Paris, Calmann-Lévy (Noir), 2021, 346 p.
L’homme qui nettoie et la chasseuse de mouches
À première vue, en lisant ce titre, on pourrait être tenté de croire qu’il s’agit d’un conte, non? On est pourtant bien loin du récit pour enfants, avec ces personnages tirés du roman Je suis l’abysse, du populaire auteur italien Donato Carrisi, celui-là même qui nous a offert Le Chuchoteur, La Maison des voix, etc. Carrisi a l’habitude de nous proposer des univers d’une redoutable efficacité et sombres à souhait, et il tient ses promesses une fois de plus.
L’homme qui nettoie et la chasseuse de mouches, donc, ce sont les personnages principaux du polar Je suis l’abysse. C’est ainsi que les désigne l’auteur, jamais par leurs prénoms, les dépersonnalisant complètement, installant de prime abord une sorte de distance un peu froide entre eux et le lecteur, qui finit pourtant par se laisser prendre au jeu et par suivre leurs aventures avec beaucoup d’intérêt, voire même, étonnamment, souvent avec compassion.
L’homme qui nettoie a eu une enfance terrible, avec une mère d’une grande dureté. Il a été maltraité, blessé, abandonné. Devenu adulte, cet homme est fasciné par les femmes blondes. Il est éboueur et utilise le contenu des poubelles pour analyser la vie des femmes qui habitent seules et faire le plein d’informations sur elles: si elles reçoivent ou sont complètement isolées, si elles boivent, à quels endroits elles se tiennent selon leurs factures, etc. Vous ne verrez plus vos poubelles du même œil! Une vague de disparitions sévit dans le coin du lac de Côme, où habite cet homme, justement… Des femmes s’évanouissent dans la nature sans plus donner signe de vie. Des femmes blondes…
En parallèle, on découvre aussi l’histoire de la chasseuse de mouches, une femme qu’on devine avoir été bouleversée de façon incroyable cinq ans auparavant. Depuis, elle a tout abandonné: travail, famille, vie sociale, loisirs… Elle consacre son existence à tenter de sauver les victimes de violence conjugale.
L’homme qui nettoie est d’une précision redoutable. Il est organisé et veille à ne pas commettre d’erreurs, vivant dans une solitude totale, dans l’indifférence générale. En fait, les gens ont à peine conscience qu’il existe, il réussit pratiquement à se rendre invisible.
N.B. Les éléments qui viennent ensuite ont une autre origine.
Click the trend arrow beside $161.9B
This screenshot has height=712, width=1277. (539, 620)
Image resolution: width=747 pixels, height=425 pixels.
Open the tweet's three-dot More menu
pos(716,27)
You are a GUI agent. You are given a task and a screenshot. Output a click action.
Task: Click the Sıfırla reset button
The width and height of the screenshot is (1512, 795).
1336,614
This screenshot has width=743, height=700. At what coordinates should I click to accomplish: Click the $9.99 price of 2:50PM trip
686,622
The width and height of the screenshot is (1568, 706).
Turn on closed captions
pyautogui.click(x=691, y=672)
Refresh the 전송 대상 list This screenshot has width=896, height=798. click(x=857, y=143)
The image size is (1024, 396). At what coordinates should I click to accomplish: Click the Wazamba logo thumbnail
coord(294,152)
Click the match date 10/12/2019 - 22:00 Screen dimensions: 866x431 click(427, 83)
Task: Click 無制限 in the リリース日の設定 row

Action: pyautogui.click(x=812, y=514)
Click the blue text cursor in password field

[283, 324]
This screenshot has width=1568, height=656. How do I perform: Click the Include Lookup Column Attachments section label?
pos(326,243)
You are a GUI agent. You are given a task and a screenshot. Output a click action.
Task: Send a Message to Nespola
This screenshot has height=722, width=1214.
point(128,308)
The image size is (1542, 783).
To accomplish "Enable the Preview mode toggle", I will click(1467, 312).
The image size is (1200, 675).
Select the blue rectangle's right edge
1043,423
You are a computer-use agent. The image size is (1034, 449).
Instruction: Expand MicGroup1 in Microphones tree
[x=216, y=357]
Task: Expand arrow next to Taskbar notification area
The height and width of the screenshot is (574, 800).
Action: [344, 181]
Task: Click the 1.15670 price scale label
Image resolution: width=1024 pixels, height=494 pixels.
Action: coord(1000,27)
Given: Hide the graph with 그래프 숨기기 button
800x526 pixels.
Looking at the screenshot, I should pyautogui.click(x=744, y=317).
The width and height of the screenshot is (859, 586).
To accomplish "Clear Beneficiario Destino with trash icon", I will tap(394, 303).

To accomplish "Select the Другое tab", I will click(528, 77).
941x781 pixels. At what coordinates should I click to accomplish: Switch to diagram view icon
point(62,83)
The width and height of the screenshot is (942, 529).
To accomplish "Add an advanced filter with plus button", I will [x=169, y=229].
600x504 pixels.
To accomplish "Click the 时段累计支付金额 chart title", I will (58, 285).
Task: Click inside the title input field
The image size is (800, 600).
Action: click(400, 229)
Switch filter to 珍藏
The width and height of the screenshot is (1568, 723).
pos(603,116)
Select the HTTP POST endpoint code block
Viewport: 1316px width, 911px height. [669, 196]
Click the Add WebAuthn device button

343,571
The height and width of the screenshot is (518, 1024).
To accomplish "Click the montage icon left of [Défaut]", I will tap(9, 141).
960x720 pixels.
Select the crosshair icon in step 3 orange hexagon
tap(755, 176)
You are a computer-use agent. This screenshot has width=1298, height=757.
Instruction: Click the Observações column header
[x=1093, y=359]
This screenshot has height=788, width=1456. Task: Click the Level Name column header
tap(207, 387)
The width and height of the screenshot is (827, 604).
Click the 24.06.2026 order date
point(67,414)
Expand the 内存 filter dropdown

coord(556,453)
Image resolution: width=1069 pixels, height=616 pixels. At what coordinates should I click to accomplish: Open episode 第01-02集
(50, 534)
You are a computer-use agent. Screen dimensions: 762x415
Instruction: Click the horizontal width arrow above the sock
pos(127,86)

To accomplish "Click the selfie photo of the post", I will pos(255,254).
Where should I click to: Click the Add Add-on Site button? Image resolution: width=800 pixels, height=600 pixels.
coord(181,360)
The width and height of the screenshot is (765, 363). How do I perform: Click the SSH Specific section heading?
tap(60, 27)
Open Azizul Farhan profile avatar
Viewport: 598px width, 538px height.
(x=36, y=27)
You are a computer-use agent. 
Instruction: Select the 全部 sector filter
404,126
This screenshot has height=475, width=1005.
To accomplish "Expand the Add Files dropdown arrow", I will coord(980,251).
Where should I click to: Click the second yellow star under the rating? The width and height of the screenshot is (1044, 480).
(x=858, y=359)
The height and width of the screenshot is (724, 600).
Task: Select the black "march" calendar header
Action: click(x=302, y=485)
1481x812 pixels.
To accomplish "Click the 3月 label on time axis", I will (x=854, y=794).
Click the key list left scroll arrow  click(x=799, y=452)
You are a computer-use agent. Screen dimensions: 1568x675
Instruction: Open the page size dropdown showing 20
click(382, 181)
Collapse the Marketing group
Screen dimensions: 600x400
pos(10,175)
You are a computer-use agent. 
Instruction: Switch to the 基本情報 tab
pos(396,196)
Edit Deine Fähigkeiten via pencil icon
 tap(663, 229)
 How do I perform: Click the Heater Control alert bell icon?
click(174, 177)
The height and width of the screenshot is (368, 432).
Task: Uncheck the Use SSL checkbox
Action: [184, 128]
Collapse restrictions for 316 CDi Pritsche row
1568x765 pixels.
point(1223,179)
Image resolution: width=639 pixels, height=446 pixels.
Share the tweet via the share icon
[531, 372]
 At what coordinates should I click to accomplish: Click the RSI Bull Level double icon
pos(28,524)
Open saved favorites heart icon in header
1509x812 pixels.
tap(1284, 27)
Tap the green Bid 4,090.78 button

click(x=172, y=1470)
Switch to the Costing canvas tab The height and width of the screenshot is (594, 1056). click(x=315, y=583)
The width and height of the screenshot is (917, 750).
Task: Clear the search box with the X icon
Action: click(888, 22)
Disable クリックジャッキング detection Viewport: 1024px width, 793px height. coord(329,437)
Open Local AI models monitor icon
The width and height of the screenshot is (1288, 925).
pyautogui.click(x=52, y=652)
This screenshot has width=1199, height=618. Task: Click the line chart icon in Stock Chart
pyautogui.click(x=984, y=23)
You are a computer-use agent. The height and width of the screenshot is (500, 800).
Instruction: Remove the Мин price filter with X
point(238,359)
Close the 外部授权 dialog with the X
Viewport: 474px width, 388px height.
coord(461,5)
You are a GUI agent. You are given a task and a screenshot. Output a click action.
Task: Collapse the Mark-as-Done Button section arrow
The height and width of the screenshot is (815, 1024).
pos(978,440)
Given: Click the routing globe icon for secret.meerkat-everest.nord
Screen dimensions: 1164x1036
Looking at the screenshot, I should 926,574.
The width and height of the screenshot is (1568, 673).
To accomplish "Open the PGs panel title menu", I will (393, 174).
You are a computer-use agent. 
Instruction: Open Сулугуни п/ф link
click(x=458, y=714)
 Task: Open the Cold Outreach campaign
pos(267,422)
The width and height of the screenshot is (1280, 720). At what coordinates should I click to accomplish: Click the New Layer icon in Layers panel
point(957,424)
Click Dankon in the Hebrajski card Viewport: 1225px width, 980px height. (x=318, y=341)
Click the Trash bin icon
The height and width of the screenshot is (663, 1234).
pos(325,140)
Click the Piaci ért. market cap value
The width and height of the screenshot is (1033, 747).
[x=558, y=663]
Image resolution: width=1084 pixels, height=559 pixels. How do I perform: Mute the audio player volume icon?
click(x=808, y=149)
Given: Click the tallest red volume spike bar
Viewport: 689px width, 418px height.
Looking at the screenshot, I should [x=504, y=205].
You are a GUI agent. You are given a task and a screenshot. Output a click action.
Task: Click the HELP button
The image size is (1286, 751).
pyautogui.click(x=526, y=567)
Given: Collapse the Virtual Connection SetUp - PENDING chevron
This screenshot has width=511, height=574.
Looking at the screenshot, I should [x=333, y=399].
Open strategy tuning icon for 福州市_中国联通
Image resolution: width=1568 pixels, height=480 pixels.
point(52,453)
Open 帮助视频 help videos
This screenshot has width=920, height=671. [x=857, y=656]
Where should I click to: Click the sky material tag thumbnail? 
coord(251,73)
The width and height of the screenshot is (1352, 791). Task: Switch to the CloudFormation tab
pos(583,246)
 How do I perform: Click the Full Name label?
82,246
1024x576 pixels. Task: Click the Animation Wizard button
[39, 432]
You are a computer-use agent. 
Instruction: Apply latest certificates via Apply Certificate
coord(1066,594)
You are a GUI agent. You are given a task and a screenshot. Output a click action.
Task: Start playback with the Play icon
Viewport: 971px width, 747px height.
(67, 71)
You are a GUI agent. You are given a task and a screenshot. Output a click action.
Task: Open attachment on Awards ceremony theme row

Ça fonctionne assez bien pour lui, jusqu’à ce que son chemin croise celui de la chasseuse de mouches…
Je n’en dis pas plus, sinon que ce roman porte essentiellement sur le poids du passé, sur les traces qu’il laisse, sur sa façon d’influencer ce que chacun devient. Donato Carrisi tisse habilement son récit: il y a beaucoup de non-dit au départ, de sous-entendus, puis peu à peu il nous livre les informations et nous raconte de manière précise – et souvent même cruelle – l’histoire de ces personnages brisés. Il en résulte un récit troublant, prenant, à la fois d’une grande tristesse et d’une grande efficacité.